Qatar’s Doha Tower, a spike-tipped cylinder that glows orange at night, won an award when finished in 2012 amid a Gulf-wide real estate boom, but today about half of its 46 floors are empty.

The office tower, now a familiar part of the capital’s high-rise skyline, has run foul of what real estate brokers, bankers and analysts say is an oversupplied Qatar property market ahead of the 2022 World Cup that mirrors a real estate downturn in the wider Gulf region after a drop in oil prices.

Qatar has the added challenge of a diplomatic, trade and transport boycott imposed on the Gulf Arab state by Saudi Arabia, the UAE, Bahrain and Egypt over allegations that Doha supports extremist militants, a charge Qatar denies. The protracted row has made it tough to lure would-be foreign buyers of residential or commercial space. Residential prices are down about 10 percent from June 2017, when the boycott began, and office prices have fallen by a similar rate, according to analysts and economists. Rents are down 20 percent from three years ago, they say.

“Qatar’s property sector has been one of the main casualties from the blockade that was imposed in mid-2017,” Jason Tuvey, an economist at Capital Economics, said.

The property downturn has so far not translated into bad loans, as bankers say borrowers holding sluggish real estate assets tend to be among the country’s wealthiest.

“They have capacity to withstand the market … I don’t see a major threat,” Doha Bank CEO Raghavan Setharaman said, when asked about his view of the real estate market.

A banker at Al-Khalij Commercial Bank said banks like his have been restructuring many property loans in recent months, extending them to 20-year payment periods from 10 in some cases, to keep business moving for developers hit by slow demand.

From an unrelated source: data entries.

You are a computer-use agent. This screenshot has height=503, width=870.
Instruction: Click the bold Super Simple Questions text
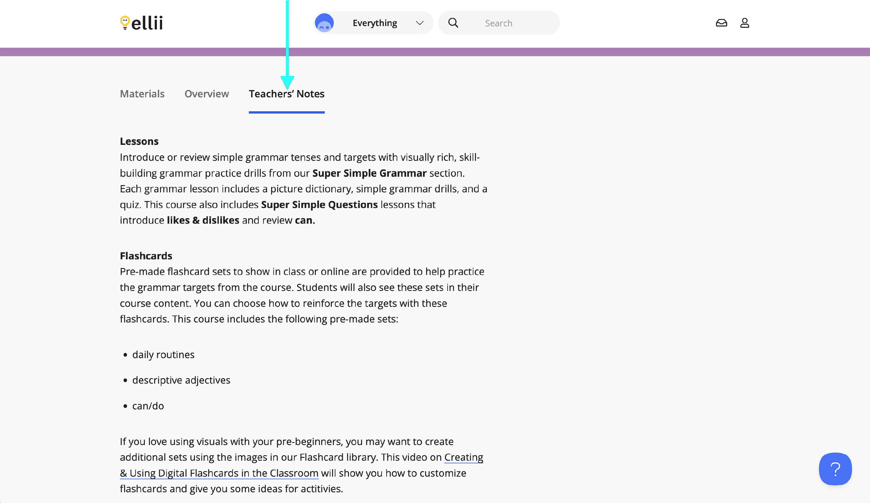point(319,205)
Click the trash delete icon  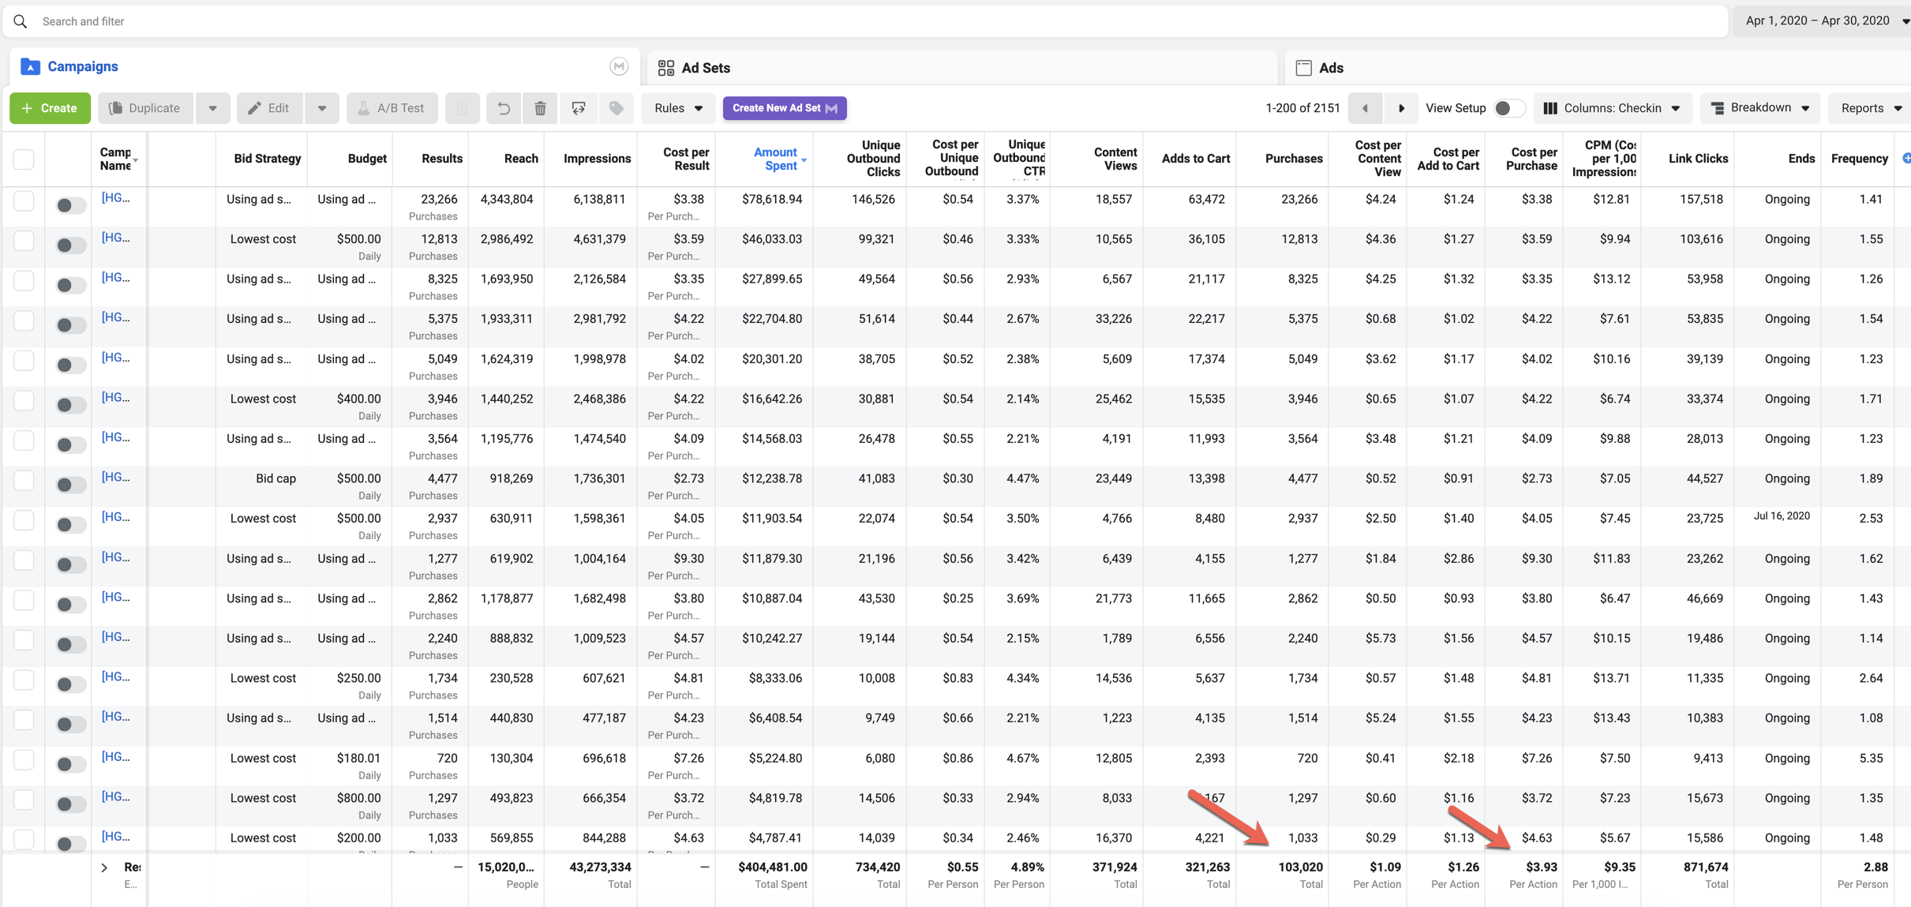[x=541, y=108]
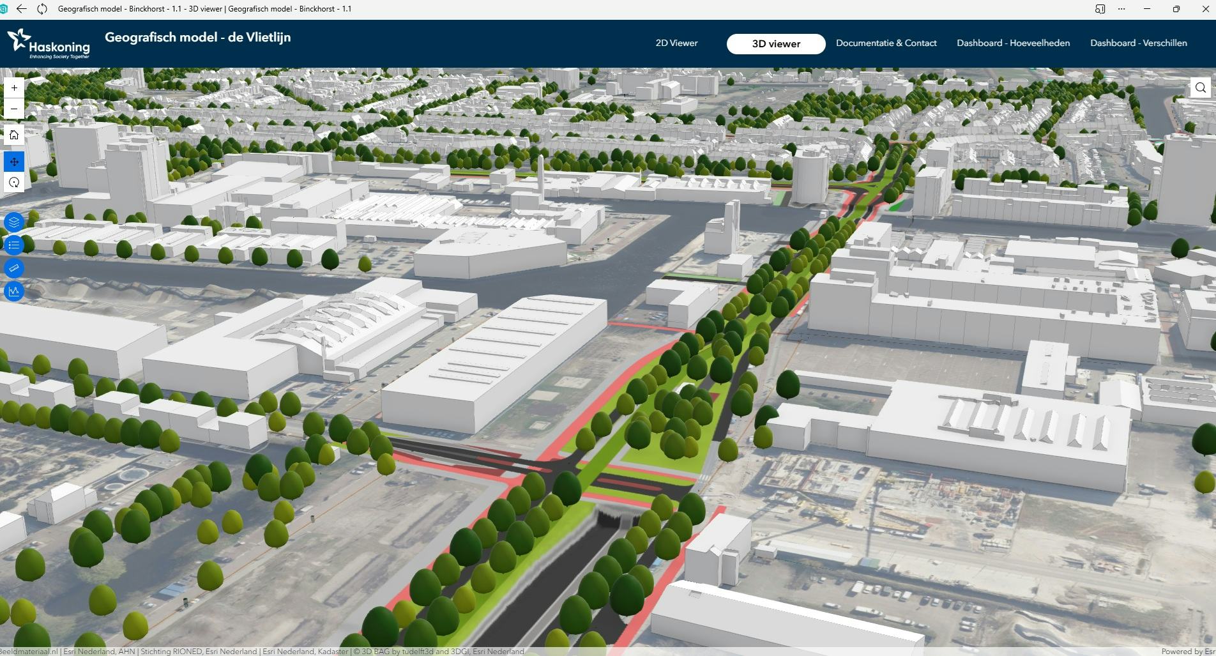
Task: Click the Haskoning logo
Action: click(48, 45)
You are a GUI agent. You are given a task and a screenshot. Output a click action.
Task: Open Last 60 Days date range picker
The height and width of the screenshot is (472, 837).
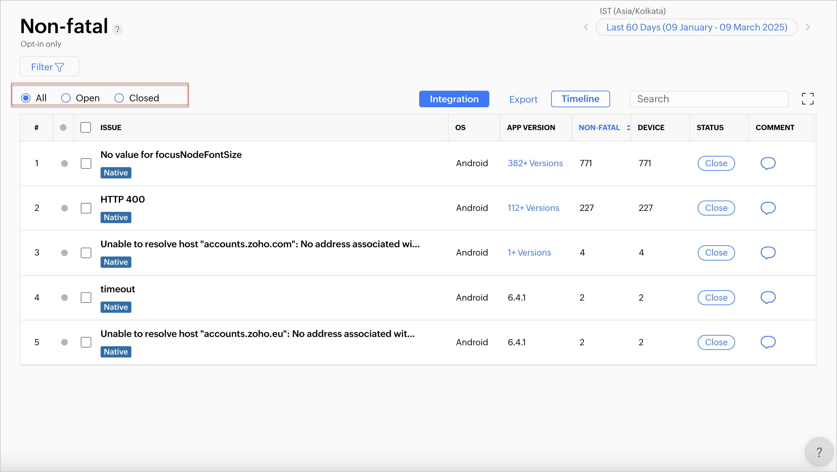pyautogui.click(x=696, y=27)
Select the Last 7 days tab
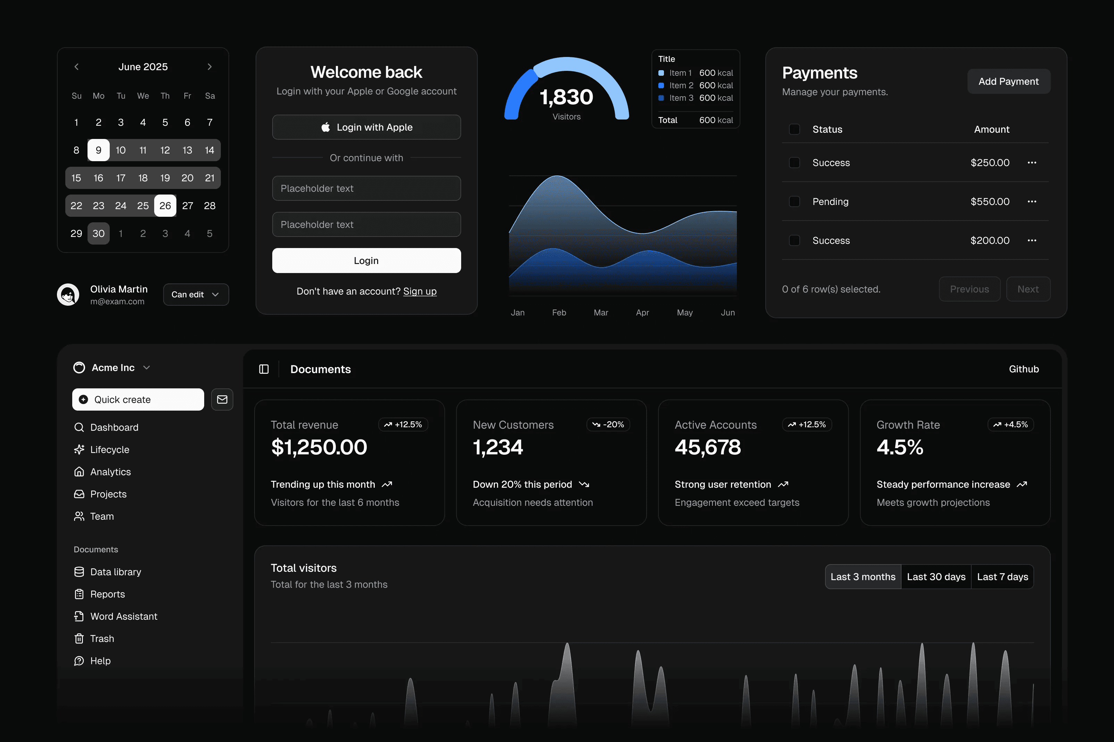This screenshot has height=742, width=1114. pos(1002,576)
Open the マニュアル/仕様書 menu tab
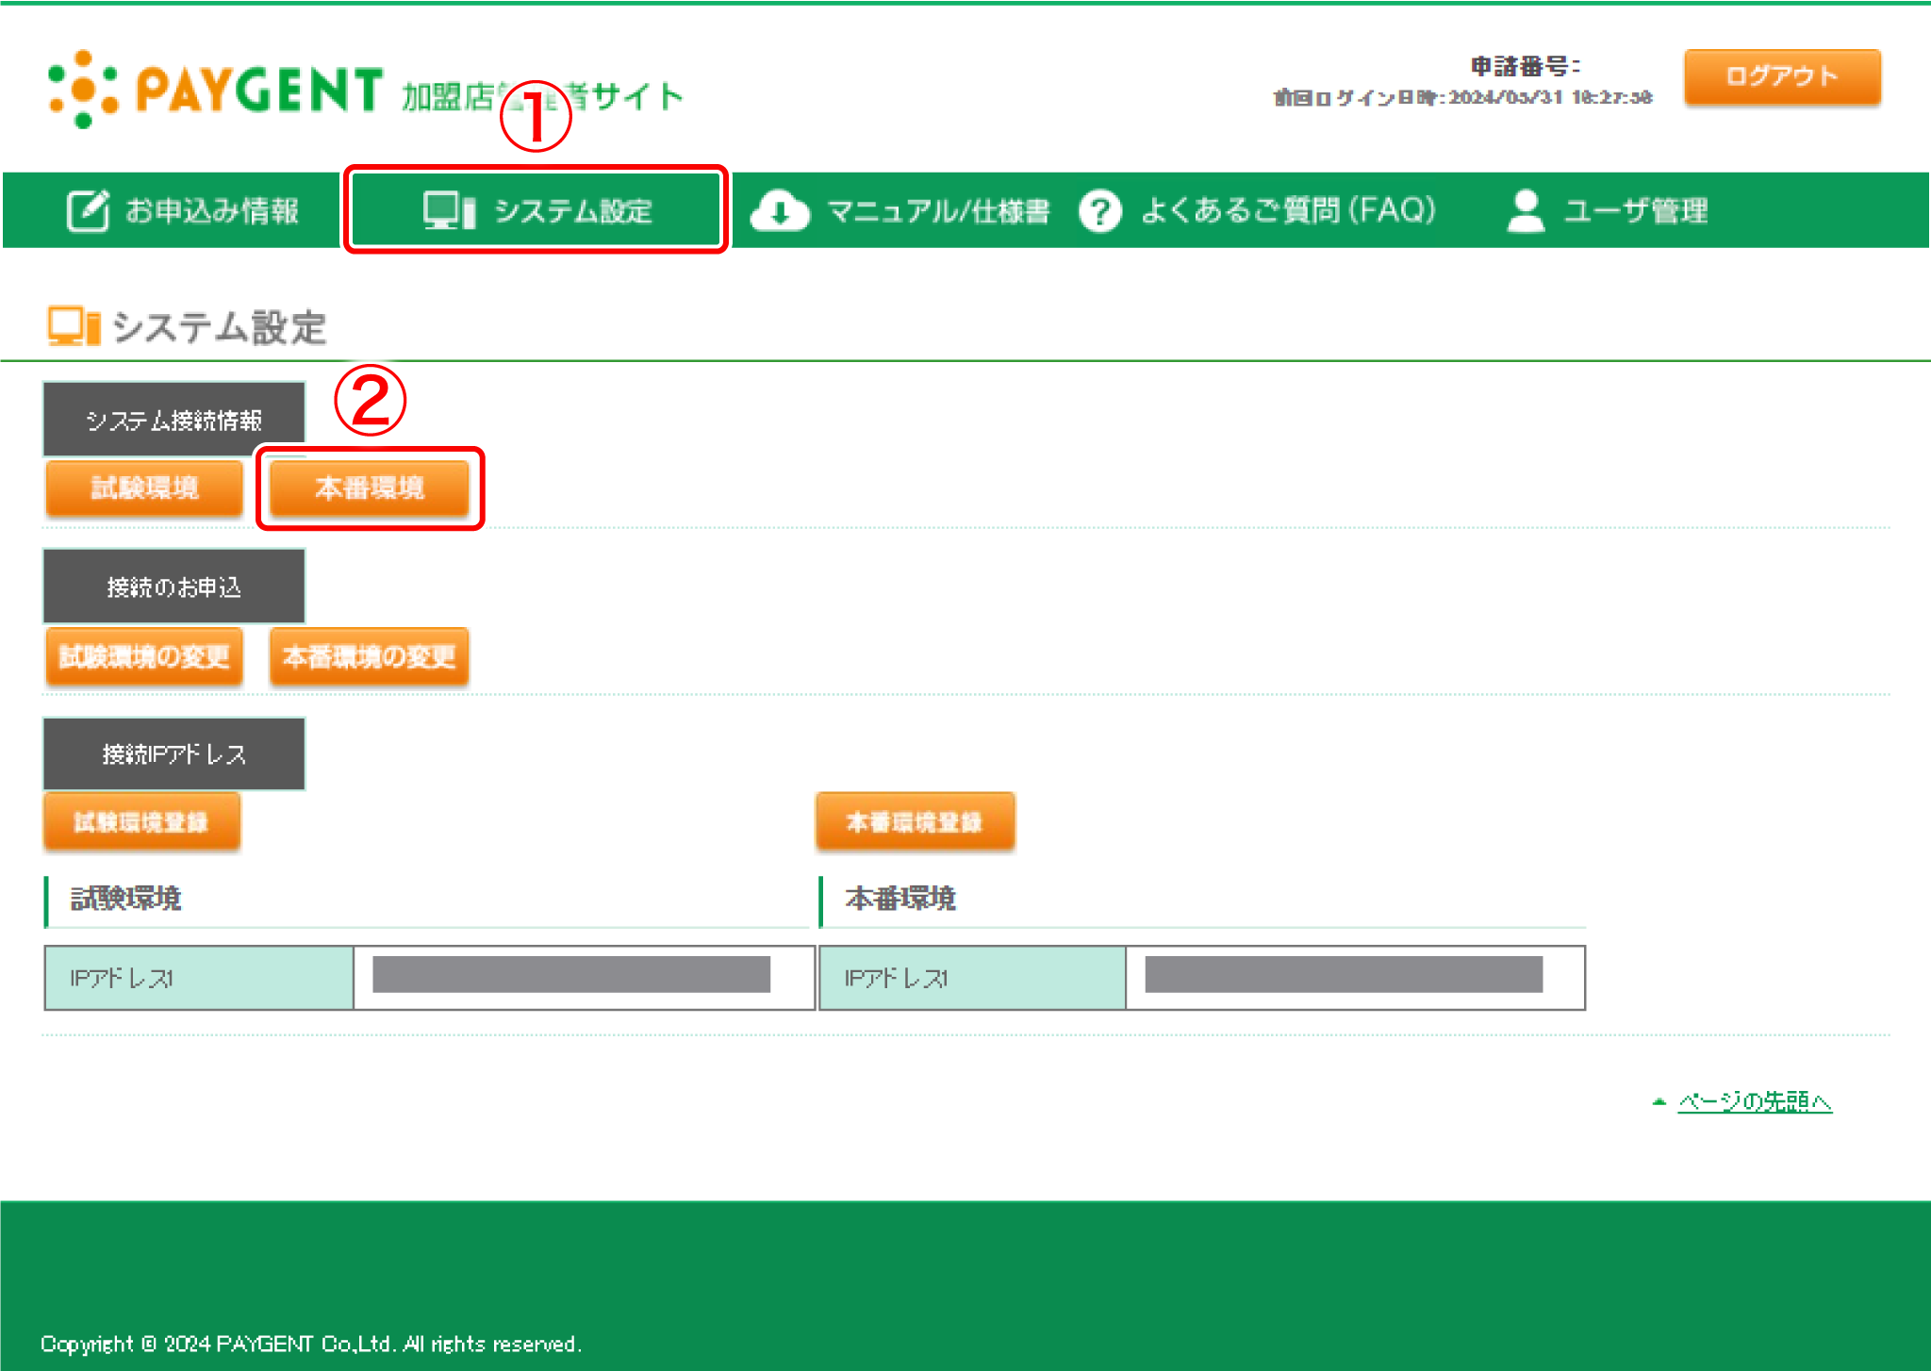Screen dimensions: 1931x1371 coord(937,210)
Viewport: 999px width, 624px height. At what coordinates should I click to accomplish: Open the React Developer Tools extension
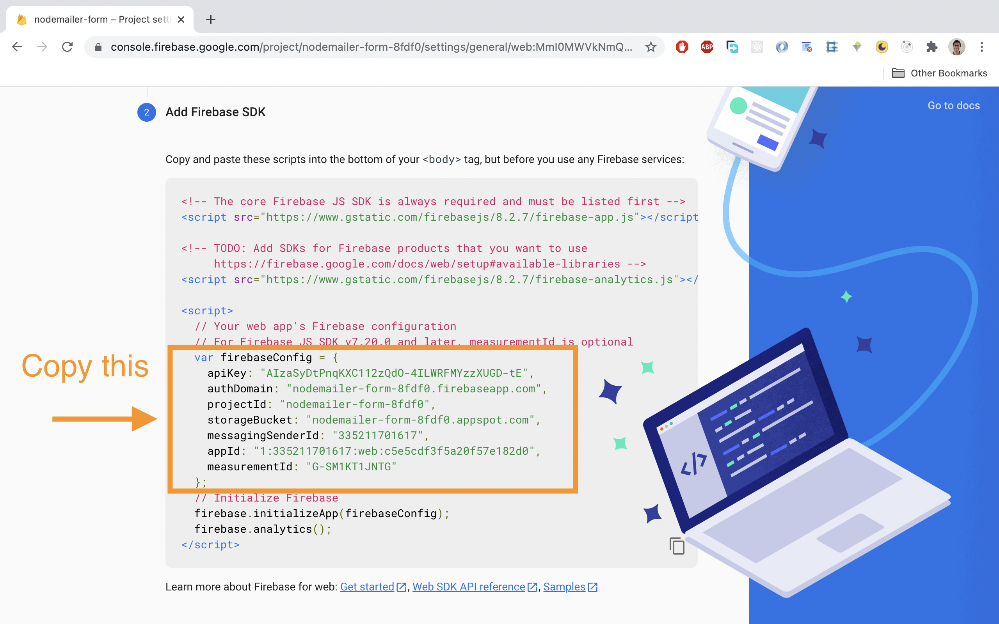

But with the World Cup edging closer, real estate experts say long-planned projects are now set to flood the market, even as buildings in prime locations, like Doha Tower, sit idle.

“It’ll be interesting to see what happens when they (real estate prices) are really put under pressure in a year’s time, when a lot of new supply hits the market,” Johnny Archer, Associate Director of DTZ, a Doha-based real estate firm, said.

Tiny but wealthy Qatar plans to increase residential space by about 50 percent and office space by 40 percent in the next three years, partly on expected demand from the World Cup, according to a report published last week by real estate company DTZ.

The lion’s share of construction underway is for high-end residential towers, white-collar office space, and luxury hotels and shopping malls. FIFA requires Qatar have at least 60,000 hotel rooms in place for the month-long World Cup tournament, which Qatar estimates will draw about 1.5 million fans — more than half of its roughly 2.6 million population.

Qatar has about 26,500 rooms and will add another 15,000 by 2022, DTZ’s report estimated. The rest will be met by rooms aboard cruise ships and in desert camps, according to the local World Cup organizing committee. These camps are expected to be bedouin-style accommodation to give visitors a taste of desert life.

Published in Daily Times, February 17th 2019.